▶ [Stored items]:
________________________

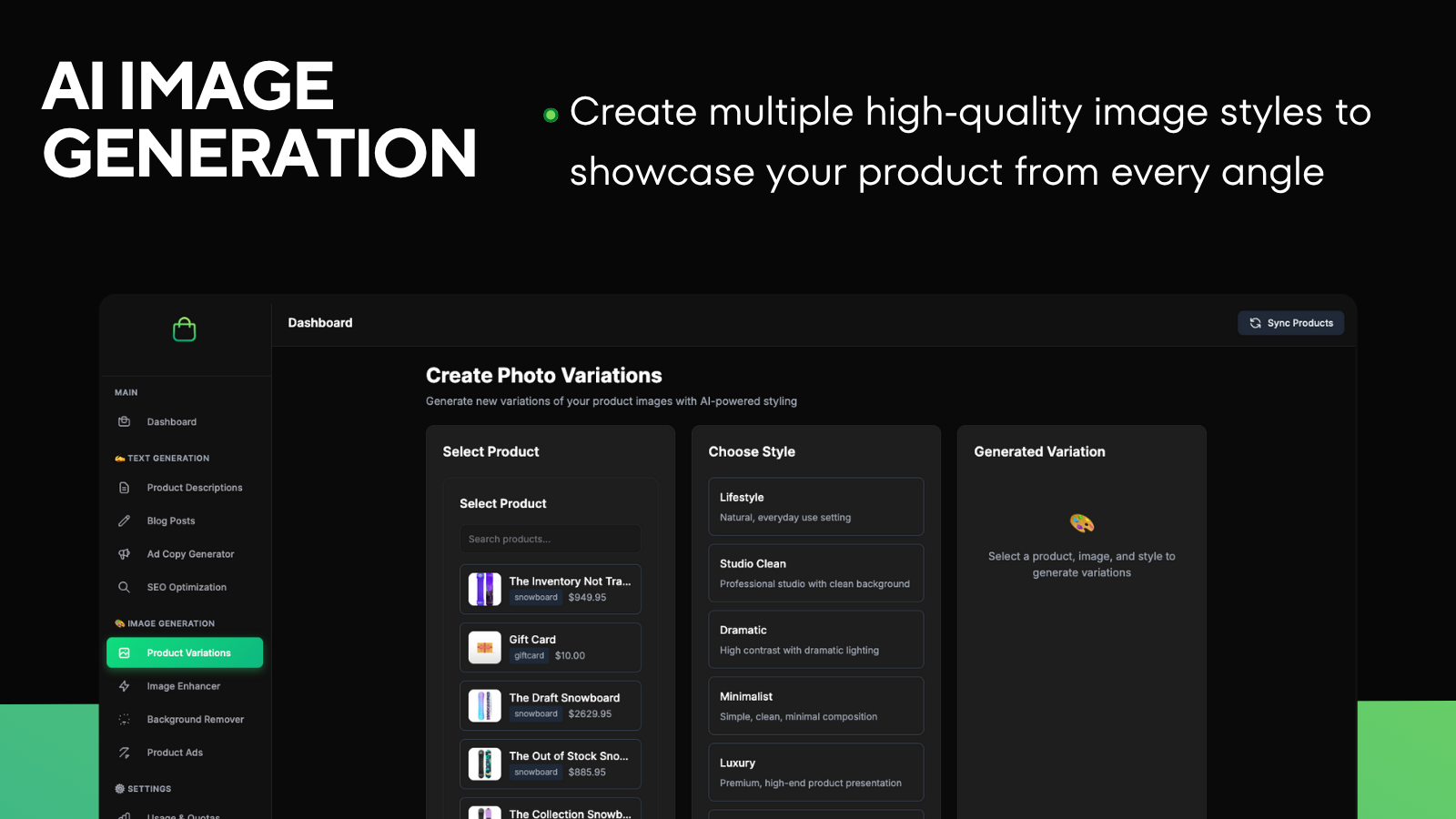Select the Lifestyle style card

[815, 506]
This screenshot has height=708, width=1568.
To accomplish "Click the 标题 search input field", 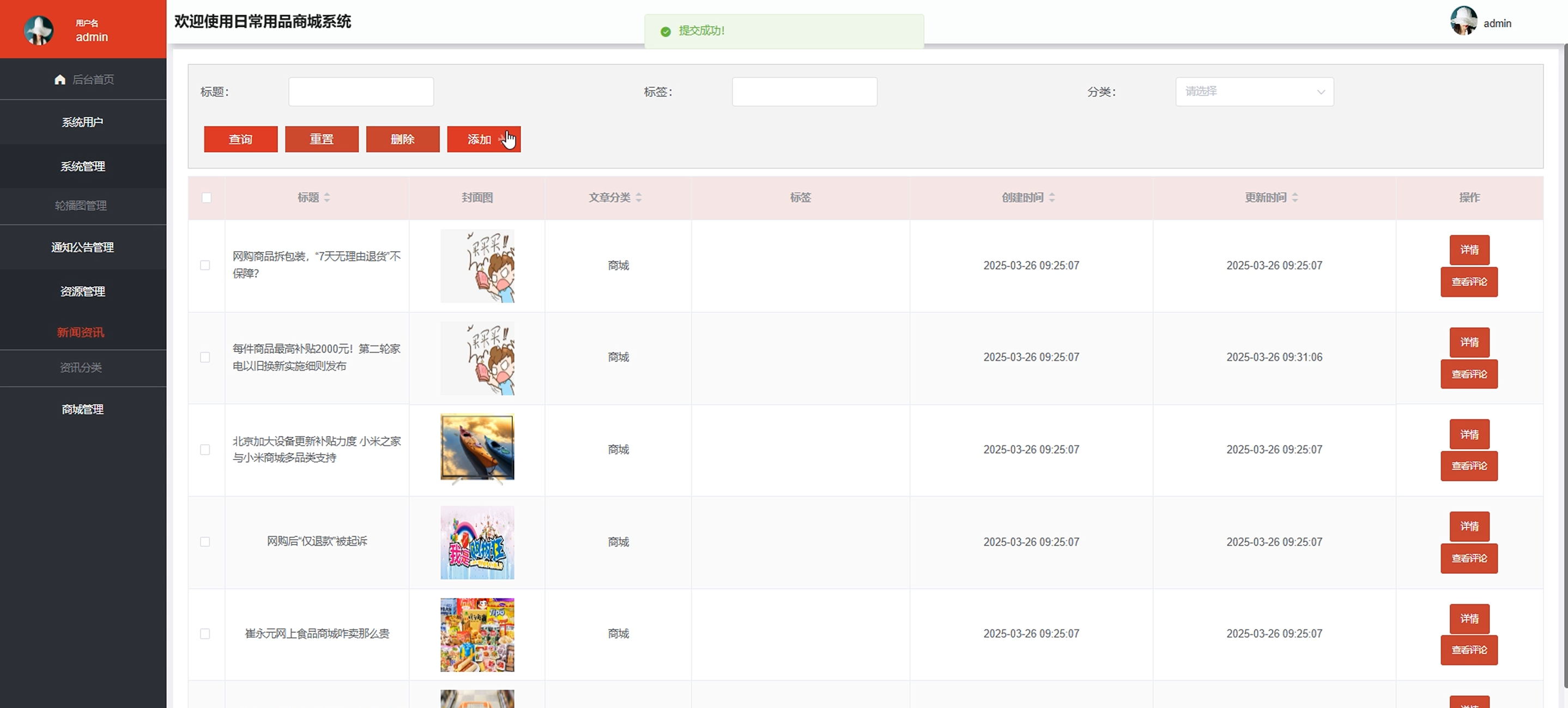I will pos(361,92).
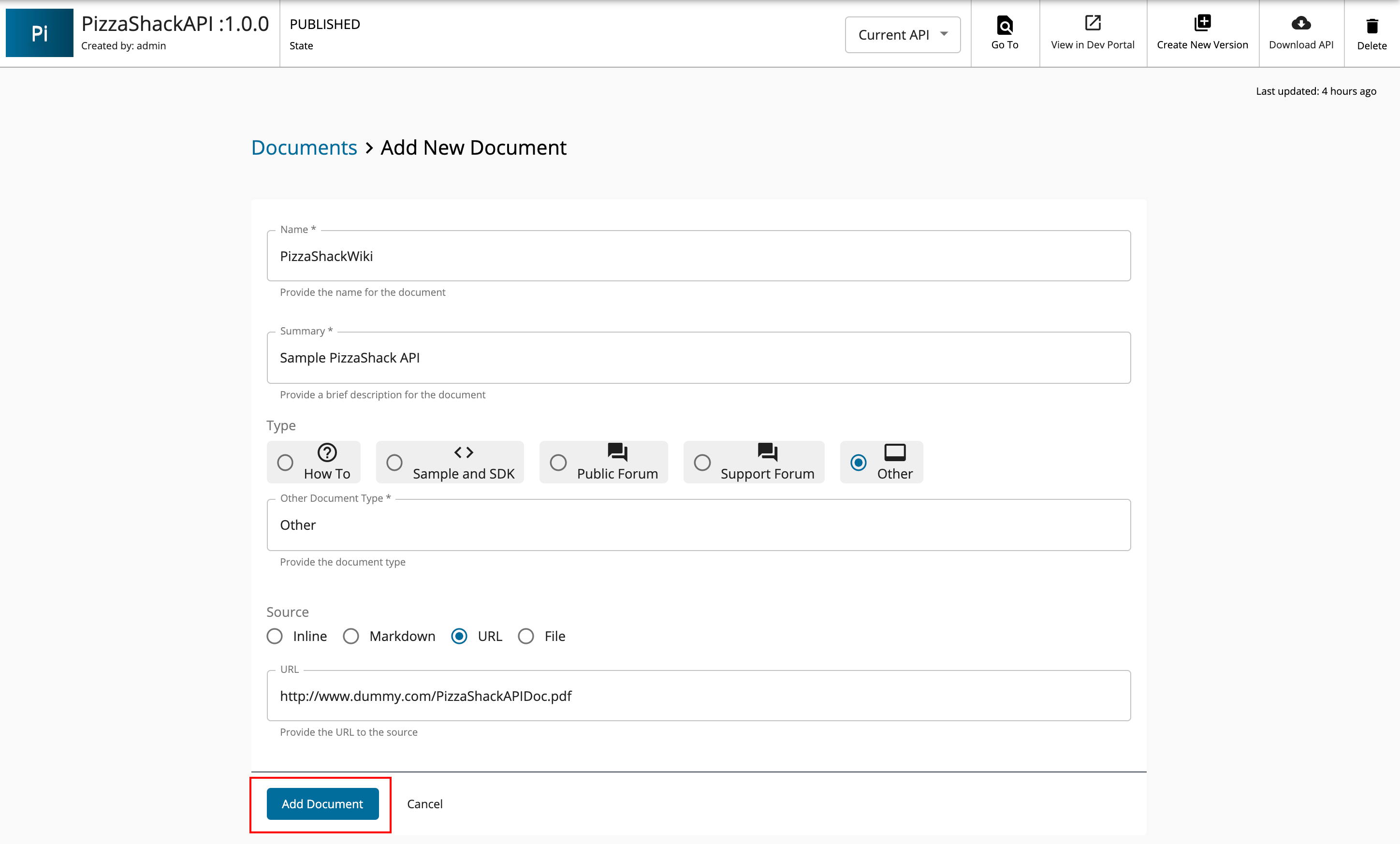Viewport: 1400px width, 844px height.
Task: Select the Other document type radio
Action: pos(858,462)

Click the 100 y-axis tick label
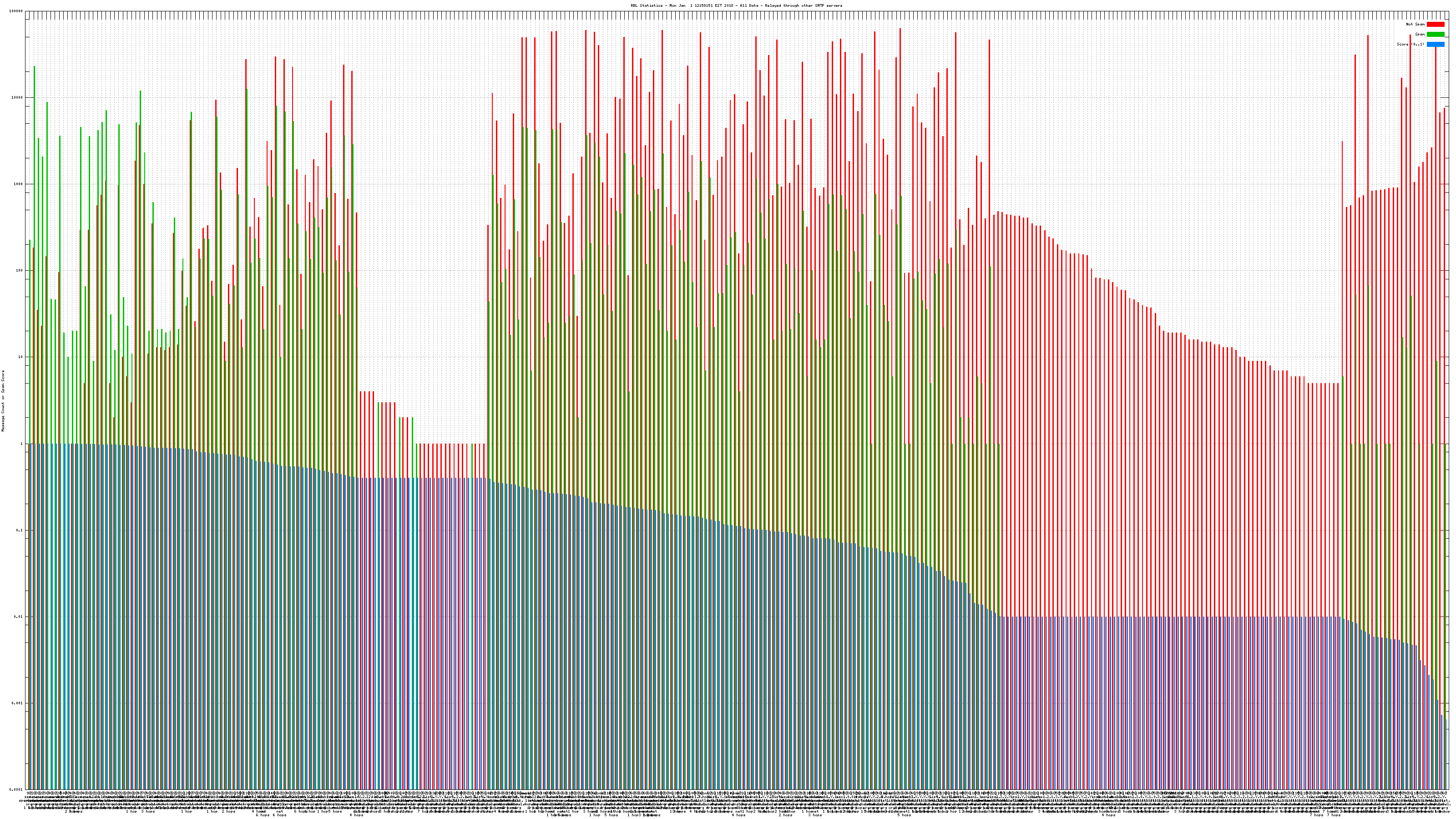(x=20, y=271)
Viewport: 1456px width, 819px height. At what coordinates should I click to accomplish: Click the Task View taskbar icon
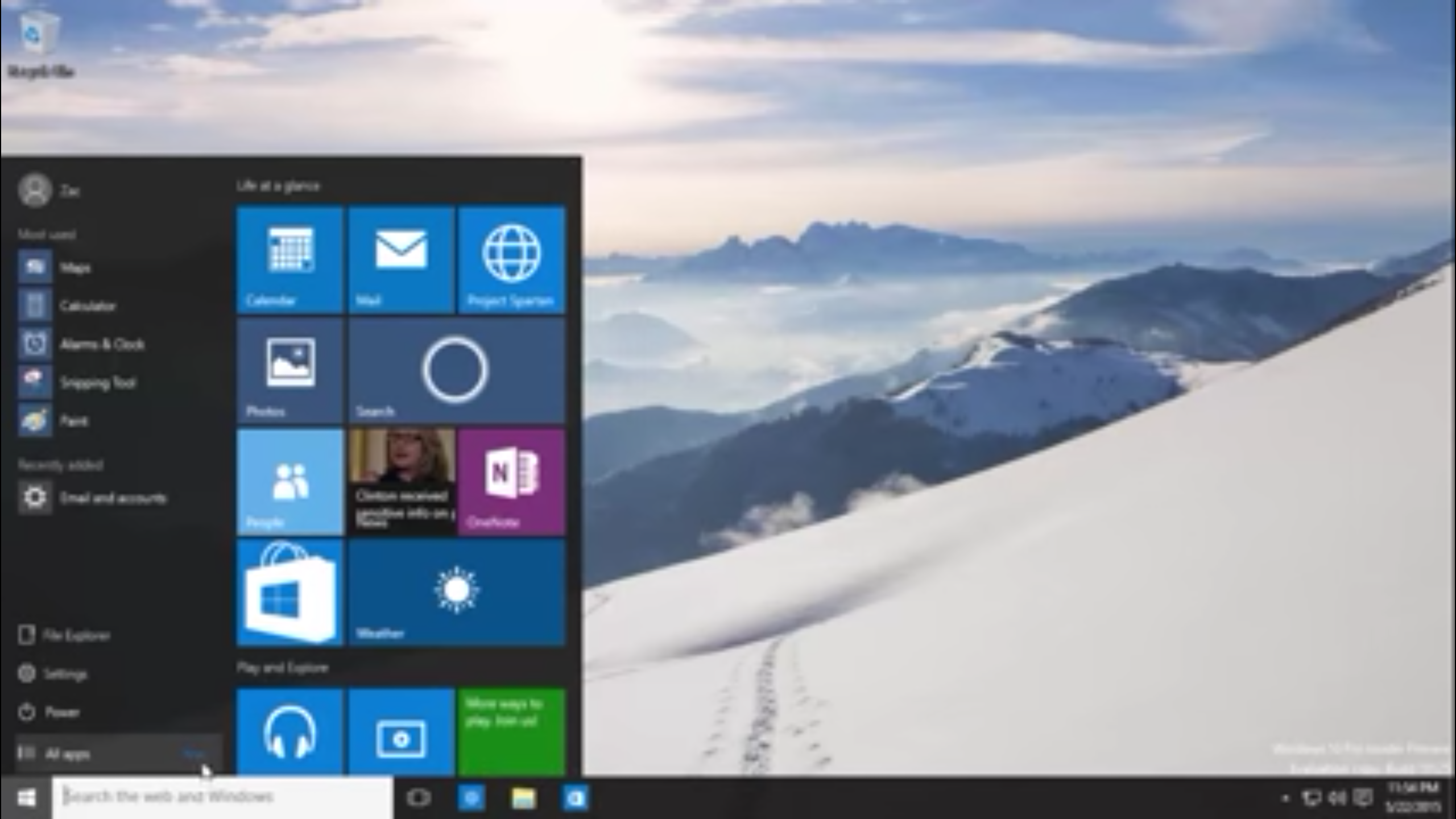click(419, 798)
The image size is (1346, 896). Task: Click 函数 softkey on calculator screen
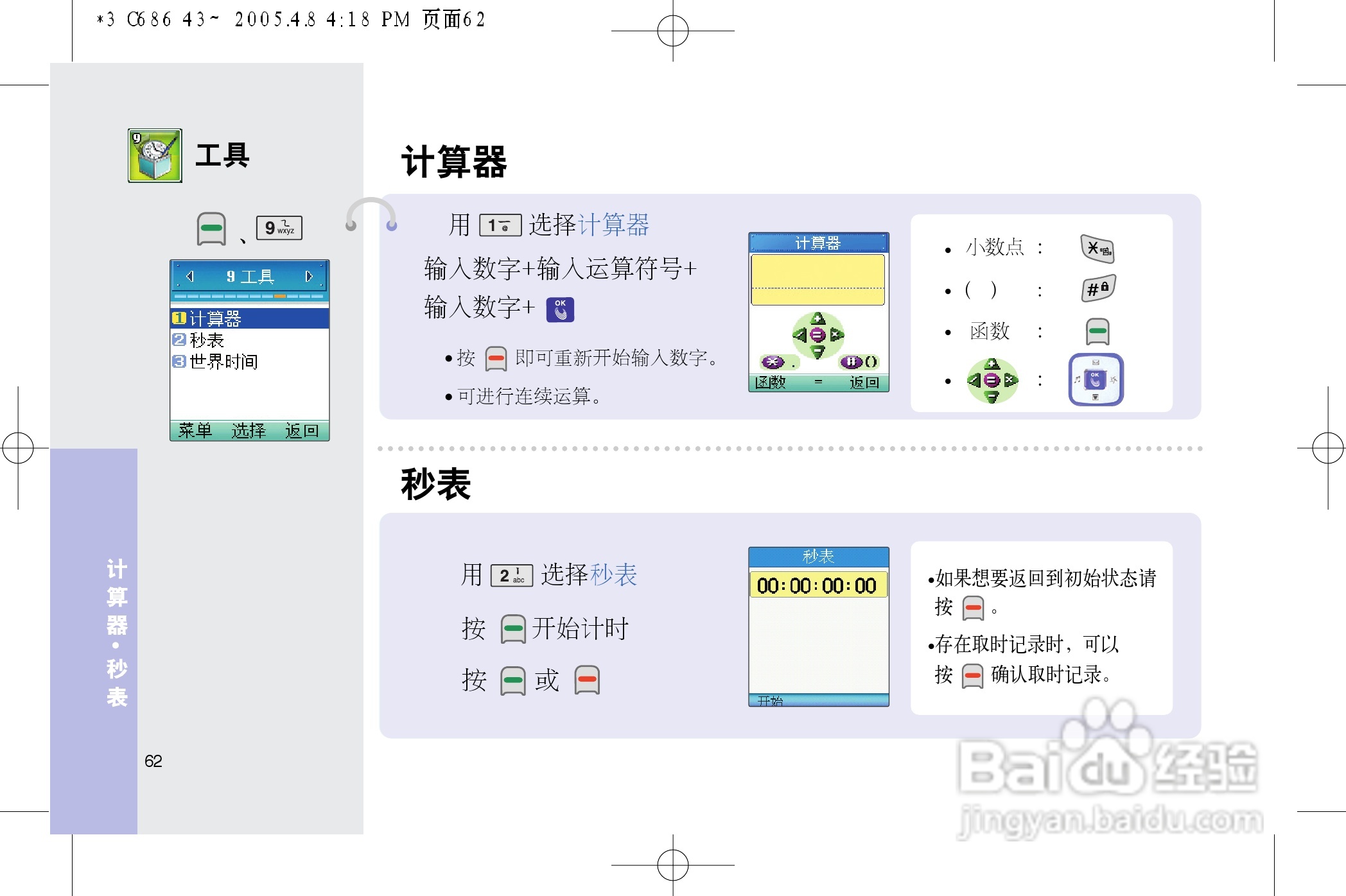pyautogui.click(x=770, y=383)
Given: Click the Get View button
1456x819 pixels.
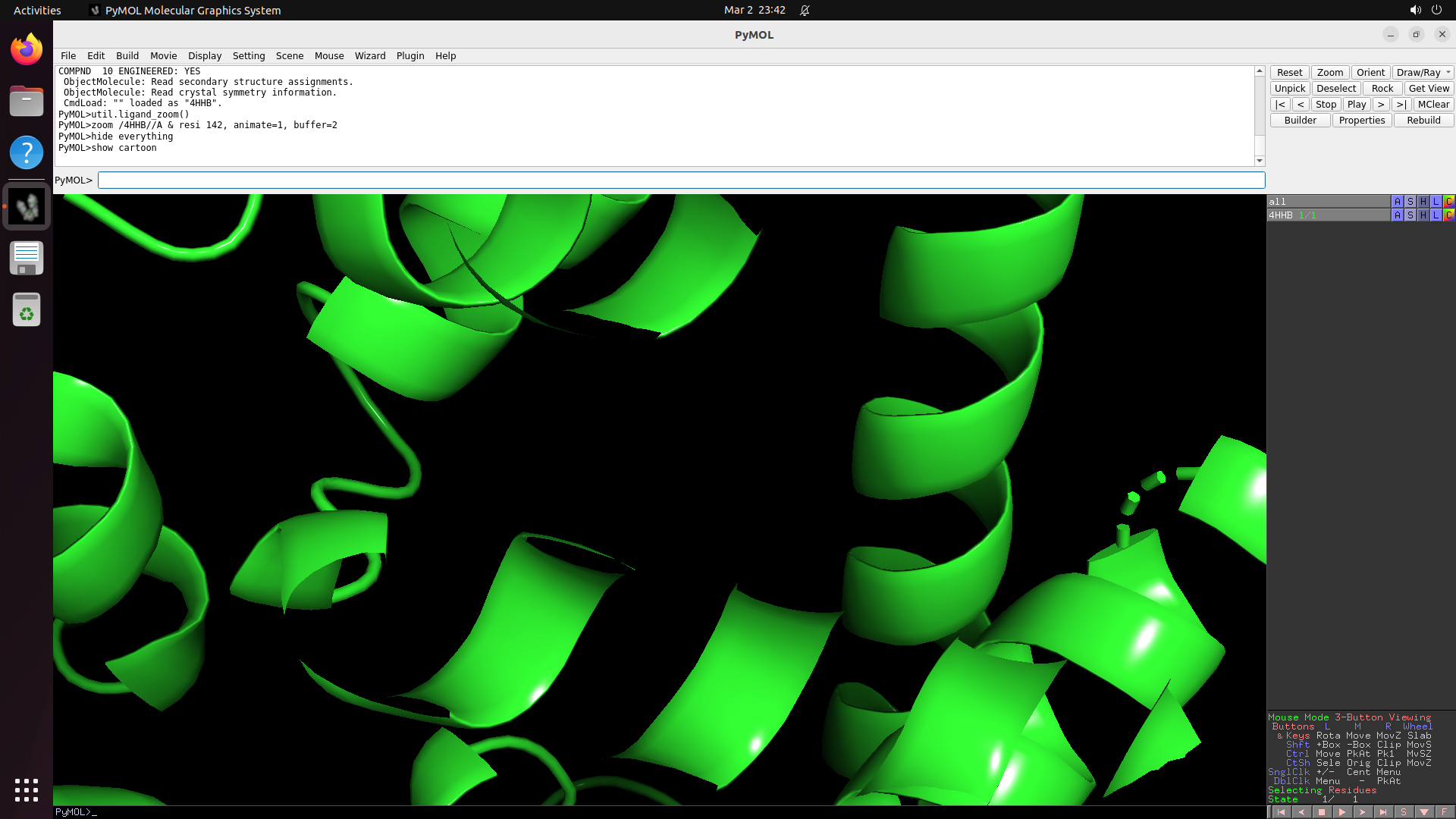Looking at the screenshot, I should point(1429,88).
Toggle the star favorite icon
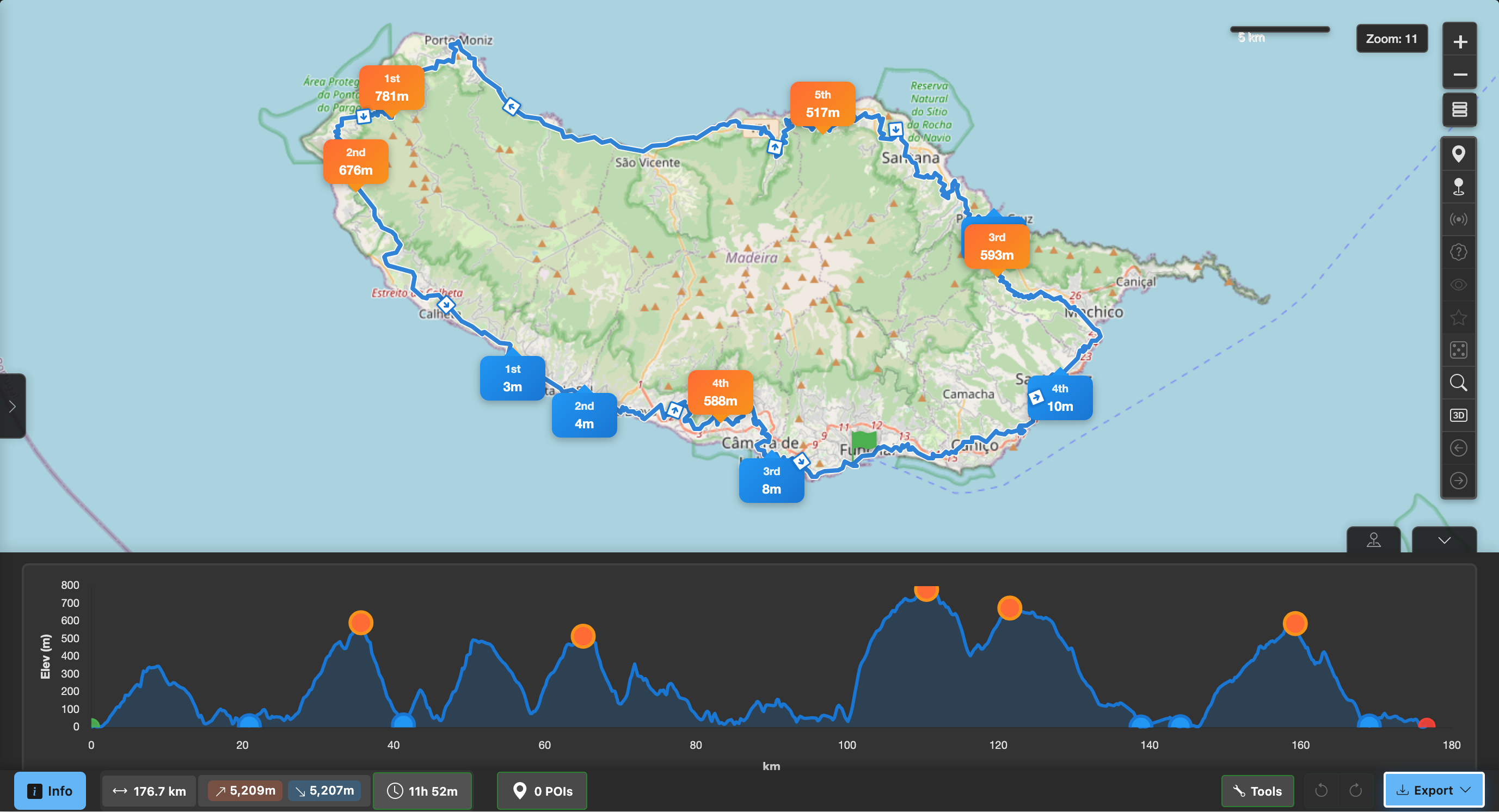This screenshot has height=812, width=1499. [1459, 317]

________________________

▶ [Brief]: Your task is to repeat, word for word and with no picture, every line from the one that contains "Viewport: 1456px width, 819px" through the last line of the data.

▶ [Response area]:
Viewport: 1456px width, 819px height. At what coordinates should I click to accomplish: Click the Task View taskbar icon
click(419, 798)
The image size is (1346, 896). Task: Click 函数 softkey on calculator screen
pyautogui.click(x=770, y=383)
Given: Click the Get View button
1456x819 pixels.
Looking at the screenshot, I should point(1429,88).
Toggle the star favorite icon
This screenshot has height=812, width=1499. [1459, 317]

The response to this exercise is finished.